*OBJECTIVE*:
Write out the records again, substituting "screen capture" for every "screenshot" and changing nothing else. Omit the pictures from your answer.

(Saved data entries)
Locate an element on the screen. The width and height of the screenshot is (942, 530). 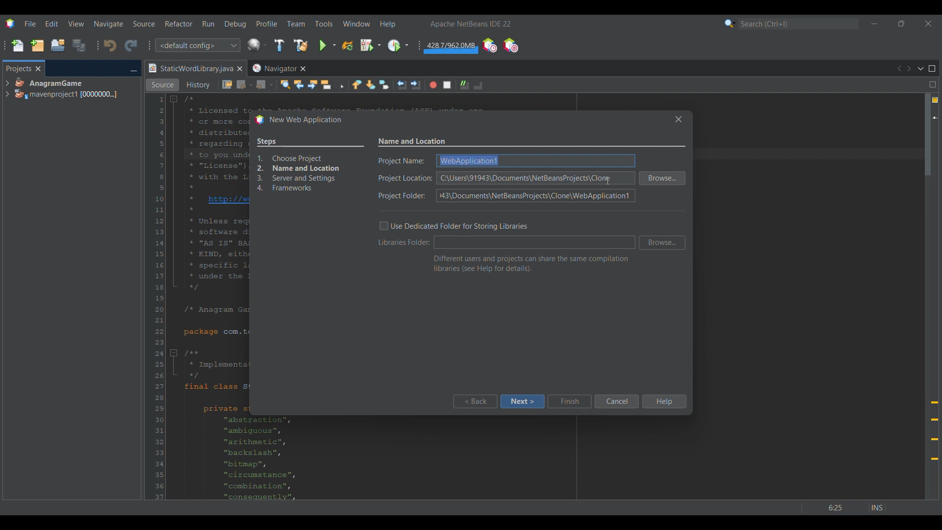
Reload is located at coordinates (348, 46).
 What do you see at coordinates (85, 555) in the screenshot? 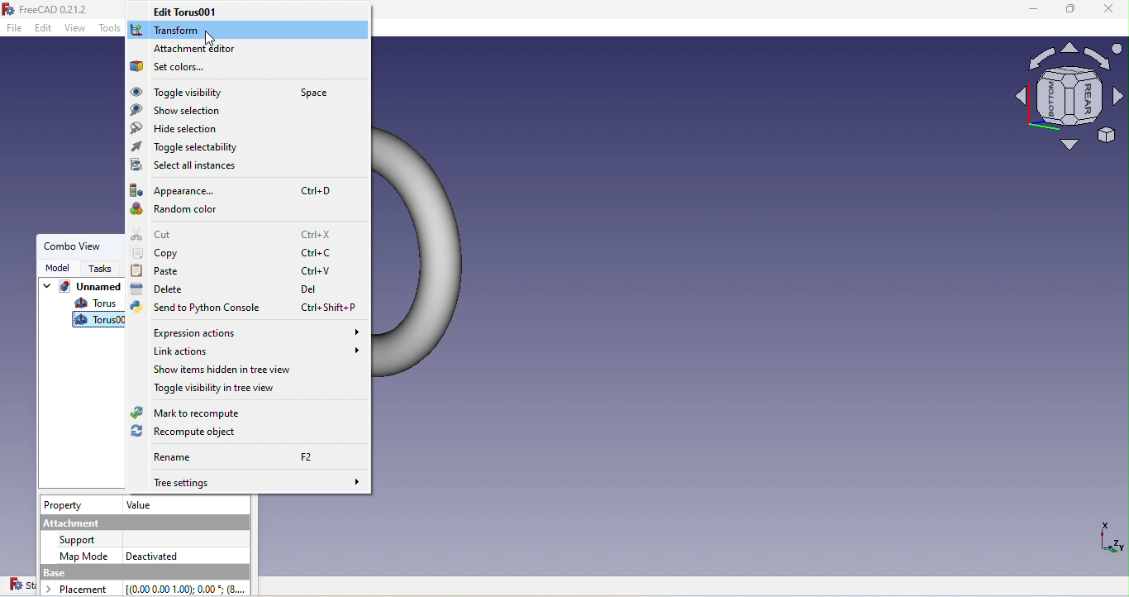
I see `Map Mode` at bounding box center [85, 555].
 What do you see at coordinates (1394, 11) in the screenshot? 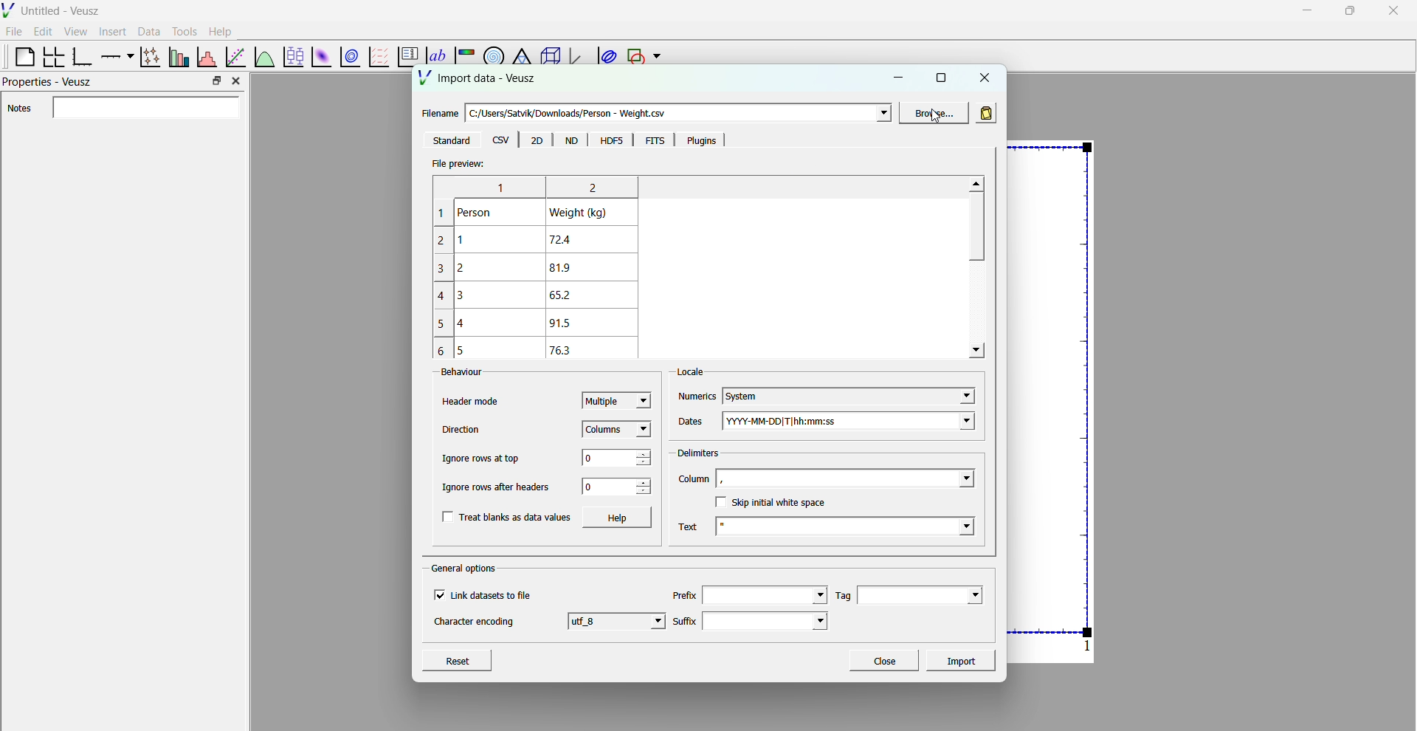
I see `close` at bounding box center [1394, 11].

*RESPONSE TO THE TASK*:
Locate an element on the screen. The width and height of the screen capture is (942, 530). 
Reload is located at coordinates (348, 46).
 What do you see at coordinates (85, 555) in the screen capture? 
I see `Map Mode` at bounding box center [85, 555].
 What do you see at coordinates (1394, 11) in the screen capture? 
I see `close` at bounding box center [1394, 11].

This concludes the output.